A second outbreak occurred on 14 August at a slaughterhouse in Zhengzhou, the capital of Henan province; the afflicted pigs had been shipped from a market in Jiamusi, a town in Heilongjiang province, more than 2000 kilometers to the northeast. The virus struck again on 15 August at a farm in Lianyungang, in Jiangsu province. The Chinese government has responded by culling sick and exposed animals -- nearly 9000 were killed in Shenyang alone -- blockading outbreak areas; disinfecting farms, markets, and processing facilities; controlling the movement of live pigs and pork products; screening animals; and conducting epidemiological surveys.

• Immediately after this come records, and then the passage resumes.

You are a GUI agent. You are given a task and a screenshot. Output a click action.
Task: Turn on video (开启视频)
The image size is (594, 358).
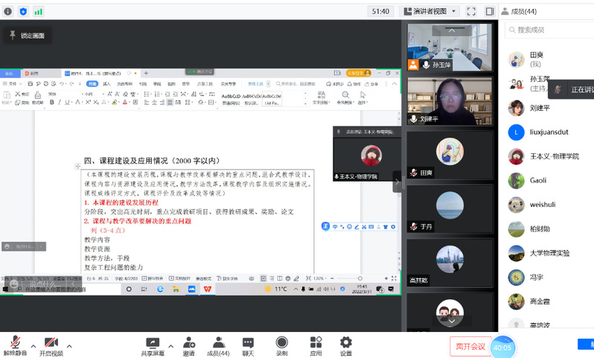coord(51,346)
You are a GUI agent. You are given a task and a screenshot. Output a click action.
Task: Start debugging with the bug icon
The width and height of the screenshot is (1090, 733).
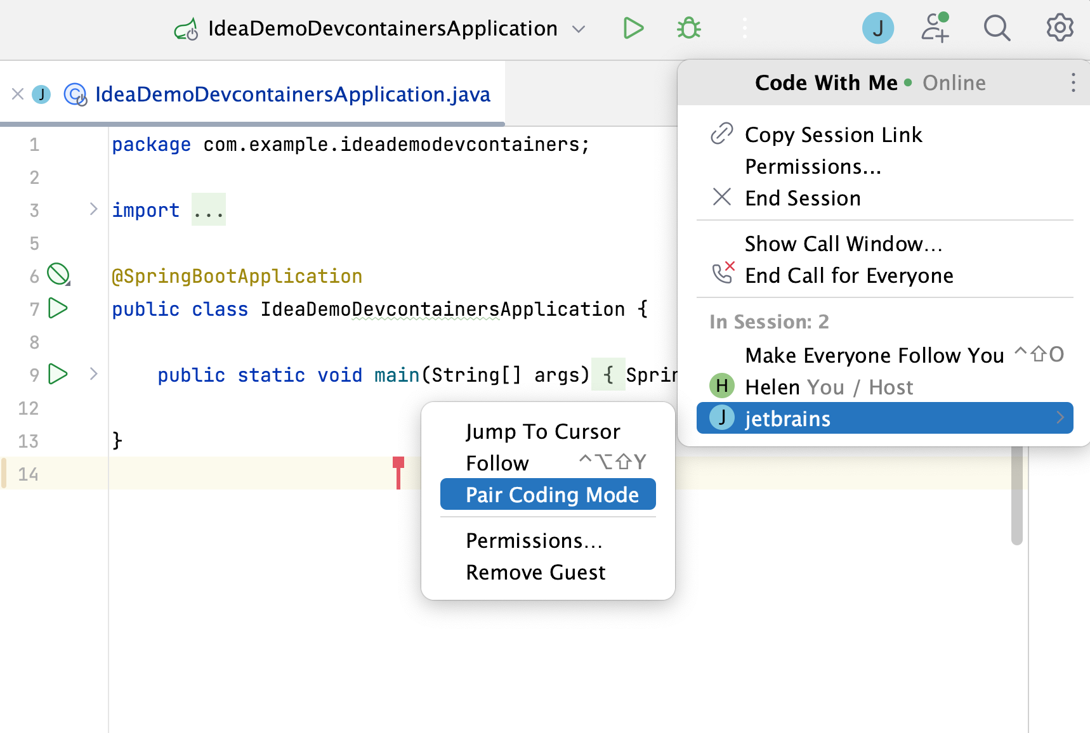(x=688, y=29)
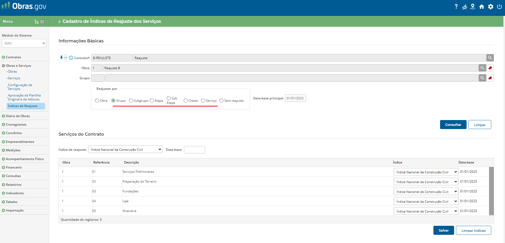Select the Subgrupo radio button
Viewport: 505px width, 243px height.
131,101
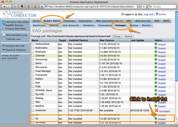
Task: Click green plus Install icon for fct
Action: pyautogui.click(x=156, y=119)
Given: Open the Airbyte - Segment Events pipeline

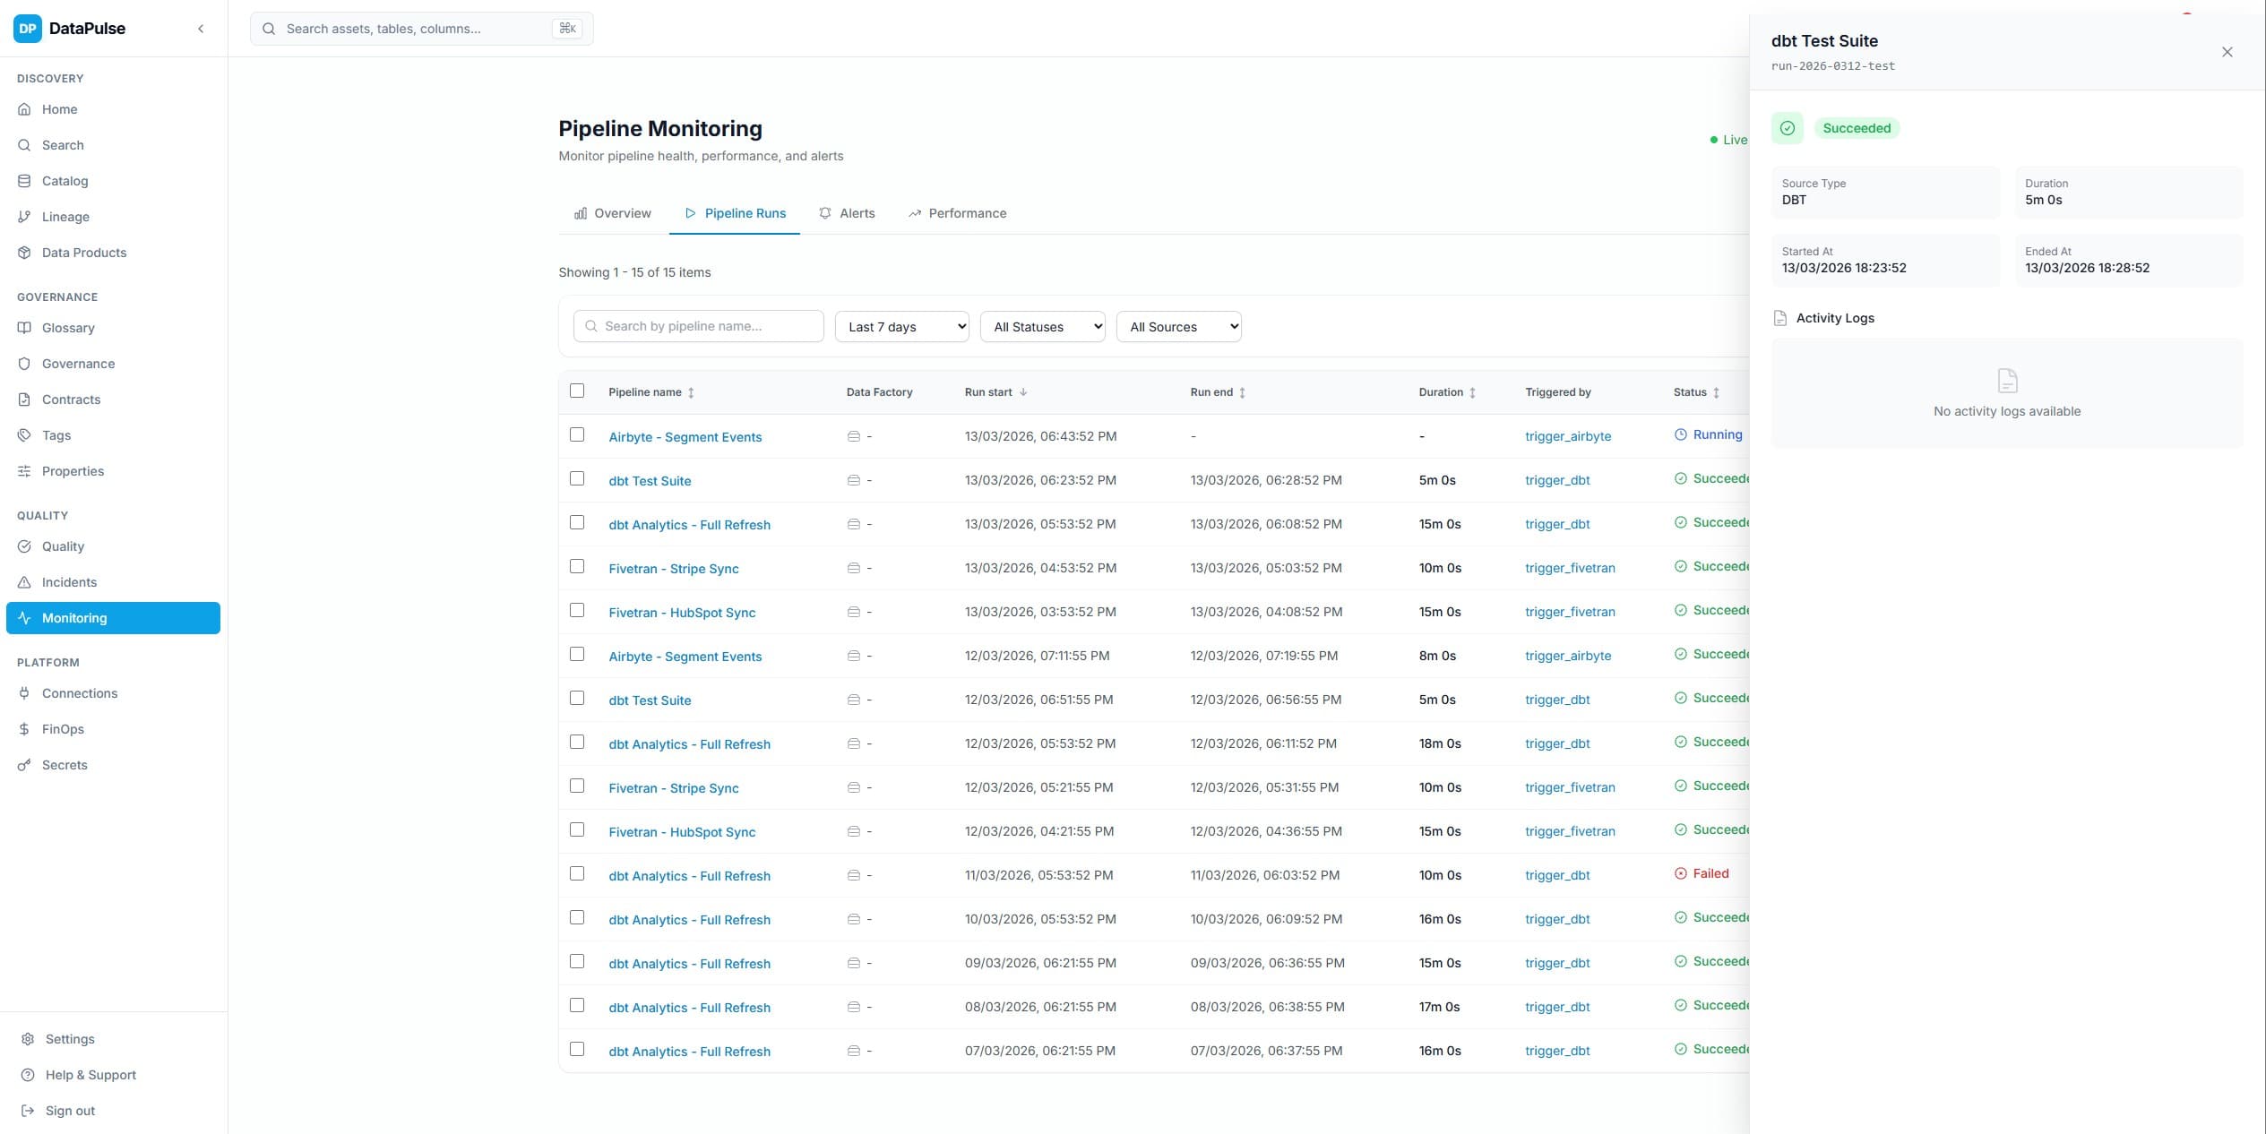Looking at the screenshot, I should [x=685, y=436].
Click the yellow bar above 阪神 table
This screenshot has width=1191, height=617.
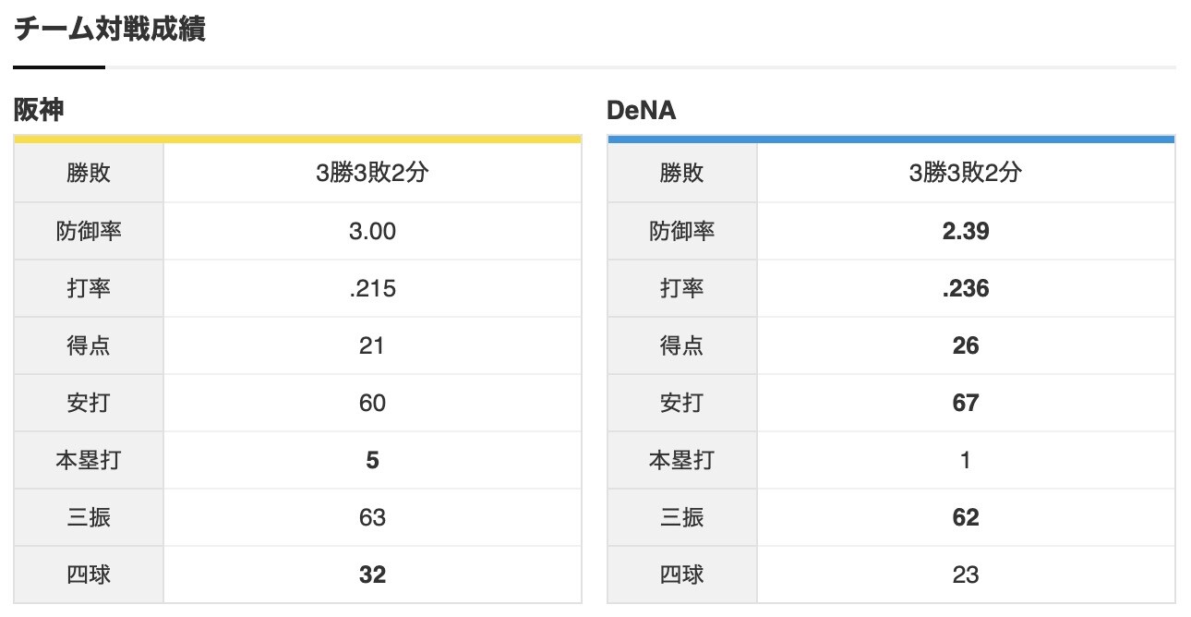pyautogui.click(x=297, y=139)
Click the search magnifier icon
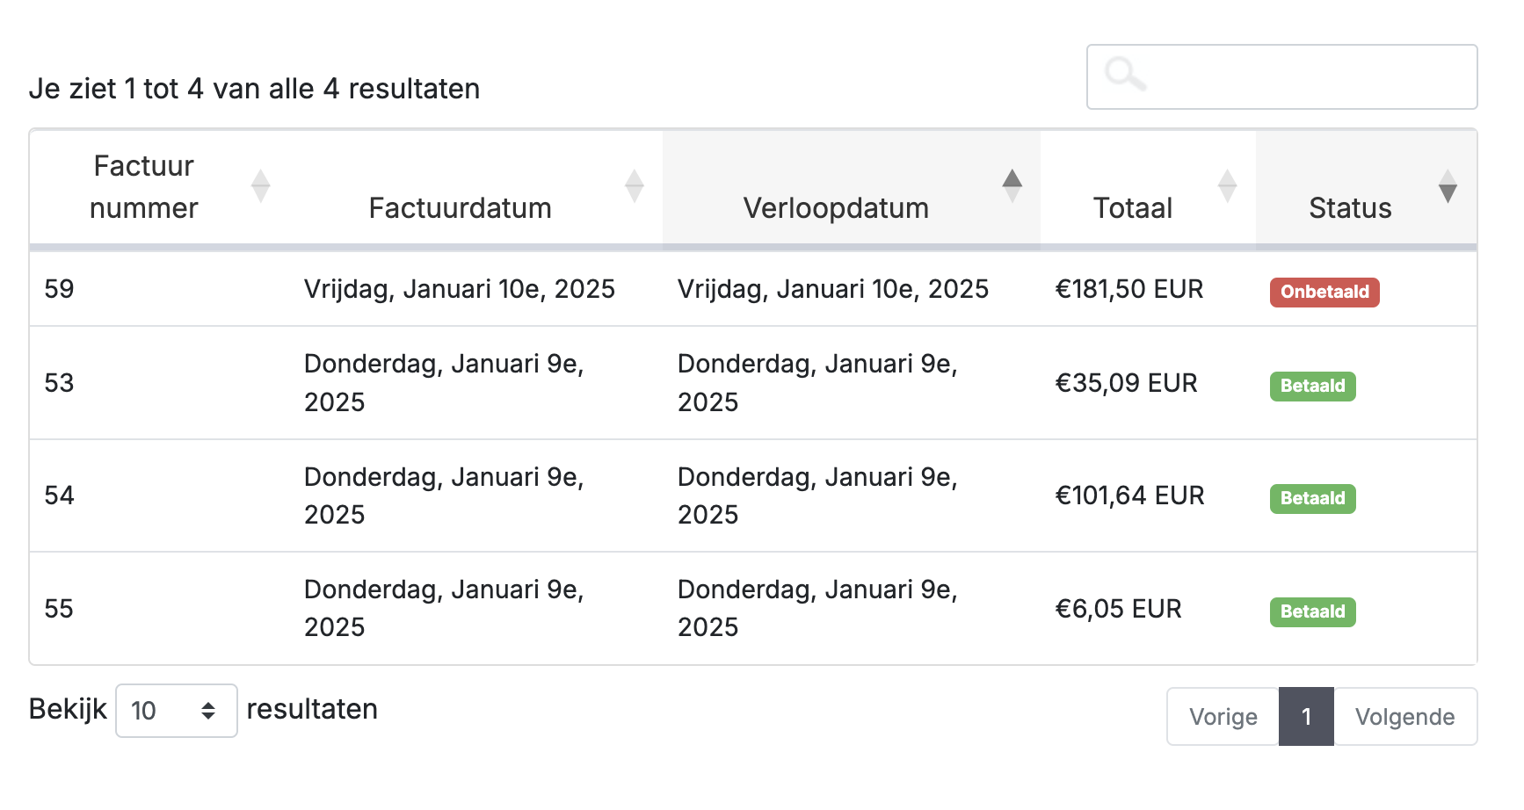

But there are serious challenges to containing the virus. Pig producers in China range from massive, sophisticated operations to small backyard farms; tailoring a response to suit them all "is the biggest challenge for China to control ASF," Yang says. The complexity of the production chain makes tracing paths of infection "an incredible effort to tackle," says Juan Lubroth, chief veterinarian at FAO's headquarters in Rome. Kalpravidh says China is trying to earn the cooperation of producers by immediately compensating them for culled animals, in hopes of stopping them from slaughtering sick pigs and selling their meat. But ticks and wild boar could also spread the disease, although their role is poorly understood.
So far, Lubroth says, China's "very sophisticated and knowledgeable veterinary workforce" has operated aggressively, and the government has been transparent about ASF's spread. But containing ASF "won't happen overnight," he warns.